Le remarquable Misanthrope de Clément Hervieu-Léger au Français

Clément Hervieu-Léger propose une lecture nouvelle de la comédie en 5 actes de Molière, pièce versifiée du XVIIème siècle, en assombrissant le propos et en distillant une mélancolie et une grande tristesse dans une mise en scène convaincante relevée d’une distribution éblouissante, à voir à la Comédie-Française jusqu’au 23 mars 2015.

 couverture livret

Le metteur en scène et pensionnaire de la Comédie Française, Clément Hervieu-Léger, porte un regard profond sur l’œuvre de Molière. Il inscrit son travail dans la suite logique de ce qu’il a proposé en 2011 dans la Critique de l’école des femmes dont il reprend une partie de la distribution. Son analyse fine et sa connaissance profonde du texte nourrissent la représentation dans une scénographie signée Eric Ruf, installant le décor dans une atmosphère à dominance crépusculaire sur le vaste palier d’un hôtel particulier où trois escaliers s’imposent, tels trois chemins au carrefour de la vie. La mélancolie domine dans cette proposition et accentue considérablement et magistralement le sous-titre original de la pièce : l’atrabilaire amoureux. En effet, c’est un Alceste à l’âme tourmentée qui intervient sur le plateau. Partagé entre misanthropie et dépression, il est éblouissant. Loïc Corbery, talentueux sociétaire du Français, est tout en émotion et en sincérité. Très expressif, il apporte, comme souvent dans ses rôles, une certaine noirceur et un déchirant mal-être au personnage d’écorché vif. Bouleversant, de bout en bout de la pièce, il incarne à la fois la passion et la fragilité sublimée. Son entrée sur scène, errant sur le plateau le regard perdu, est formidable et il ne s’illuminera  uniquement qu’à la vue de l’objet de son affection : la délicate Célimène, interprétée par la splendide Georgia Scalliet qui apporte de l’insouciance à cette jeune veuve. Loïc Corbery, joue sur une large palette émotive, allant de la mélancolie suggérée à l’explosion, en passant par tout un éventail de nuances mais également artistique puisqu’il chante, et joue du piano pour calmer les nerfs de son personnage avec un charme mélancolique qui lui va à ravir.
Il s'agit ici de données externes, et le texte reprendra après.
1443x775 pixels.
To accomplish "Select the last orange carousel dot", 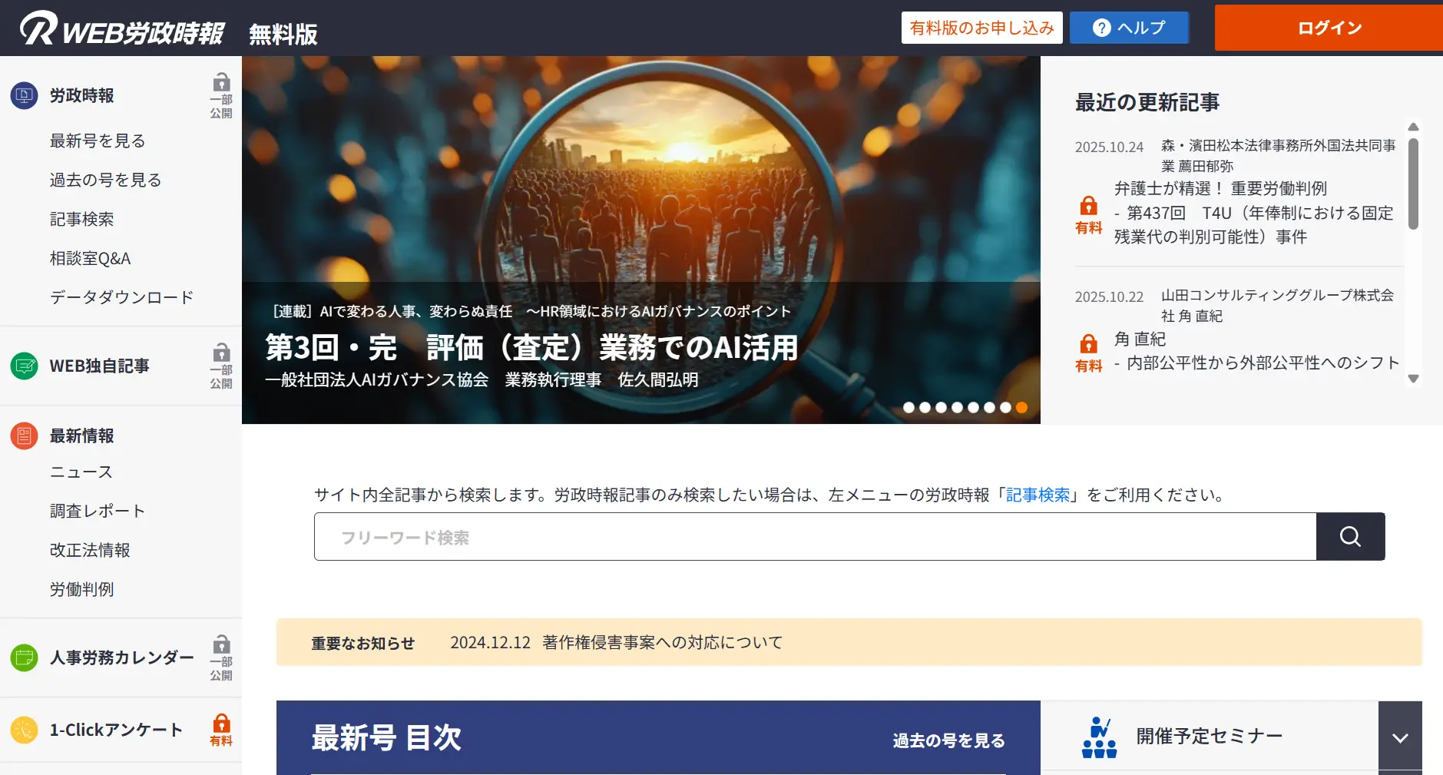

Alceste et Célimène sont jeunes, beaux et passionnés. Comme tout couple entier, ils se déchirent et leur fragilité les mènera à la perte de leur bonheur tacite et conduira le jeune homme à se retirer du monde. Lui est torturé, elle est gaie mais ils s’aiment. C’est justement ce parti pris par le metteur en scène qui humanise les comportements et donne à entendre la comédie de Molière autrement, avec une intensité dramatique omniprésente. Quelques défauts tout de même dans cette proposition scénique, à commencer par la présence des domestiques qui vont et viennent selon de mystérieux trajets et qui ne semblent pas trouver ici de justifications nécessaires à un tel ajout ou encore l’exploration scénique décentralisée (beaucoup de scènes d’une grande intensité se jouent dans les recoins à gauche du plateau). Notons également le rythme lent et languissant mais que l’on arrive à dépasser aisément pour mieux apprécier le poids des mots. Clément Hervieu-Léger n’a pas peur des silences et le début de la pièce en est un exemple très évocateur : Alceste et son ami Philinte semblent engagés dans une partie de cache-cache muet afin de forcer l’attention du spectateur lorsque retentiront enfin les premiers mots de Molière.

Le jeu des acteurs est quant à lui abouti, moralement et physiquement parlant (comme cette magnifique scène où Célimène jure son amour à Alceste, le visage posé sur son torse, toute en retenue et délicatesse ou encore lorsque Célimène badine avec Oronte pendant qu’Alceste est recroquevillé sur le rebord d’une fenêtre).  Loïc Corbery incarne parfaitement cet amour déchirant qui transparait dans tout son corps. Florence Viala, divine dans le rôle d’Arsinoé venue mettre en garde Célimène sur les rumeurs la concernant, est parfaite tout comme Serge Bagdassarian (irrésistible Oronte dont le sonnet est sublimé). Beaucoup de victimes au final, lorsque chacun se retire peu à peu de la scène dans la tristesse et la solitude, jusqu’à ne laisser que le binôme Eliante/Philante enlacés et heureux pendant qu’Alceste s’éclipse lentement. Lorsqu’à la fin de la pièce, un domestique reprend au piano la mélodie jouée par Alceste et que Célimène se précipite, pleine d’espoir, il ne reste que l’impression d’un immense gâchis incommensurable d’un amour infaillible de deux êtres qui n’attendaient pas la même chose mais s’aimaient avec une sincérité et une sensibilité bouleversantes.